Records shown
○ ○ ○ ○ ○ ○ ○
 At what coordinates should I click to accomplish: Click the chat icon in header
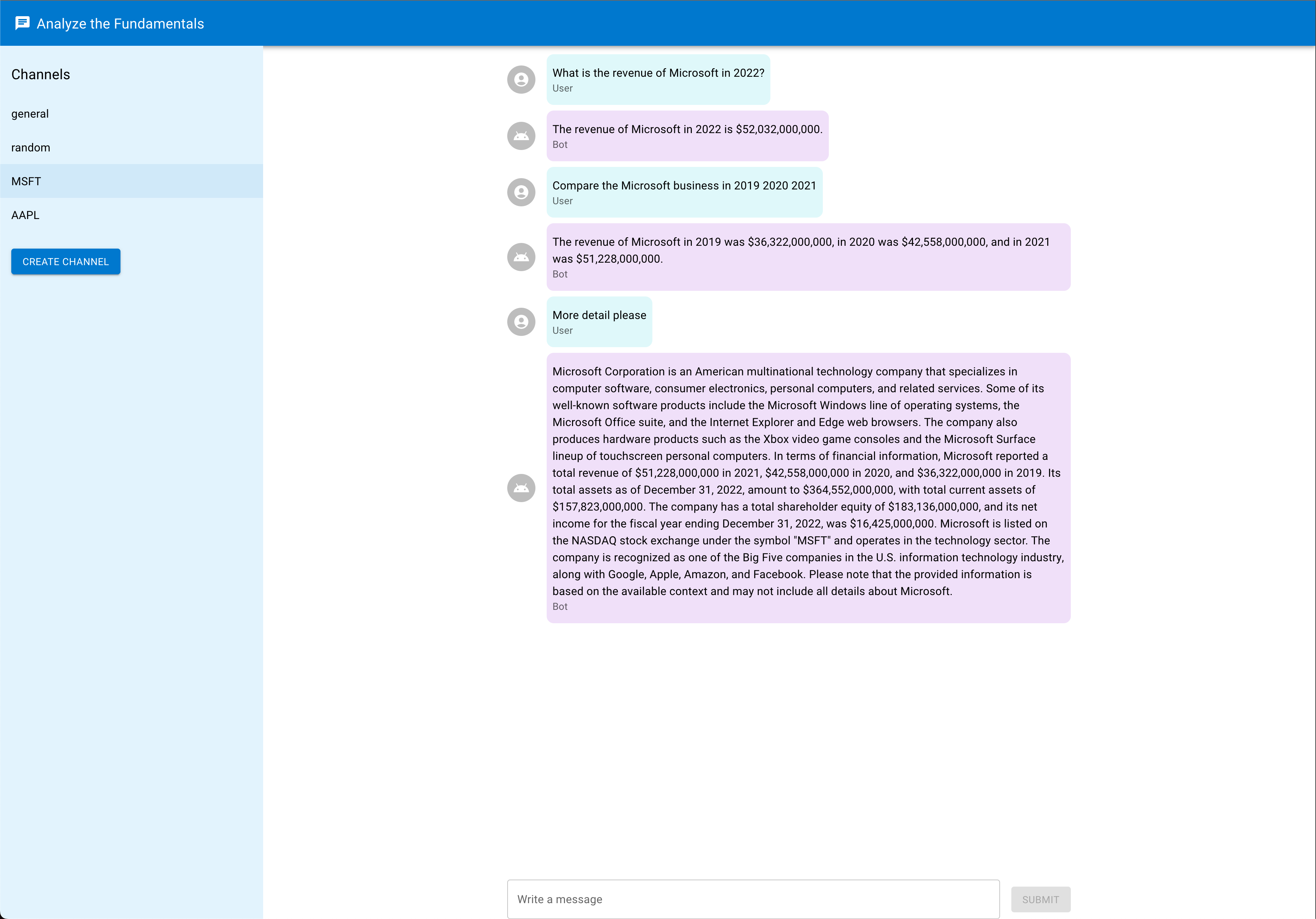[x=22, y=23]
○ ○ ○ ○ ○ ○ ○
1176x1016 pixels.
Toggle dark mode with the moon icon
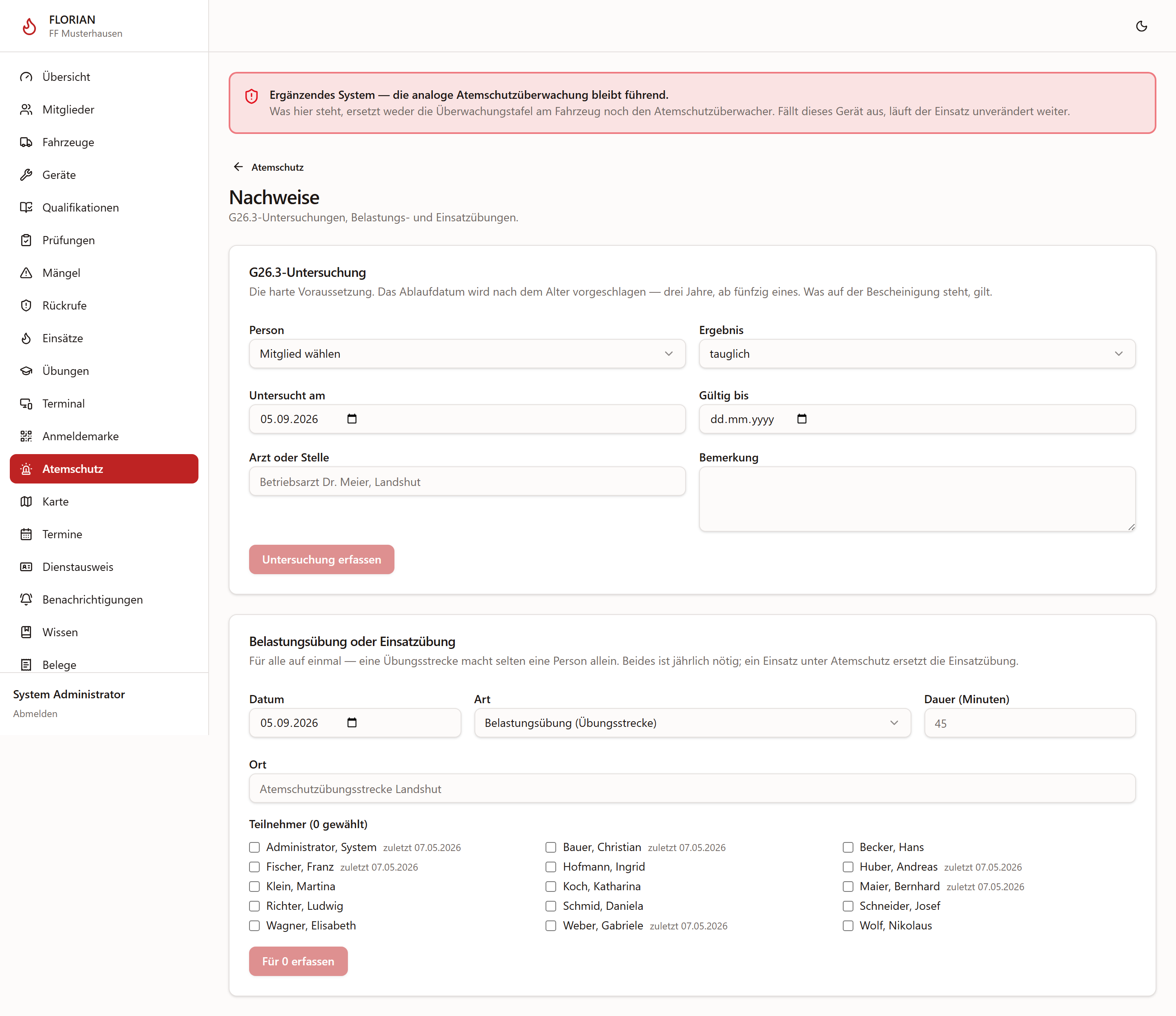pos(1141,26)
○ ○ ○ ○ ○ ○ ○
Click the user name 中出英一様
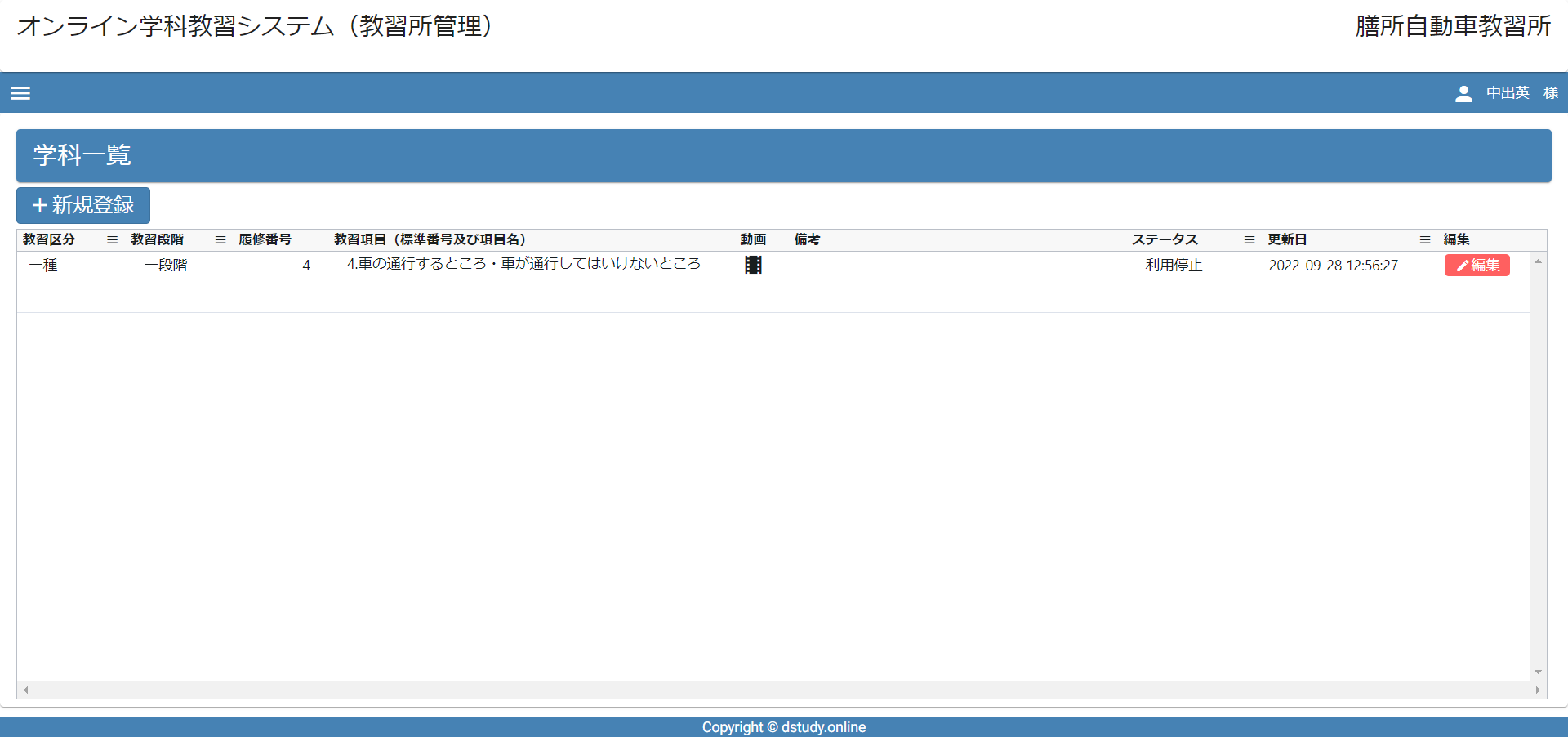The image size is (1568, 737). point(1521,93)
○ ○ ○ ○ ○ ○ ○
Stated task
Starting at the line that has "At what coordinates" and stopping after the line that has "[x=22, y=23]", reproduce those lines of the entries, request text included, with each coordinate in the answers offset by 31. Omit the pictures.

Written response
 At what coordinates should I click to accomplish: Click the chat icon in header
[x=53, y=54]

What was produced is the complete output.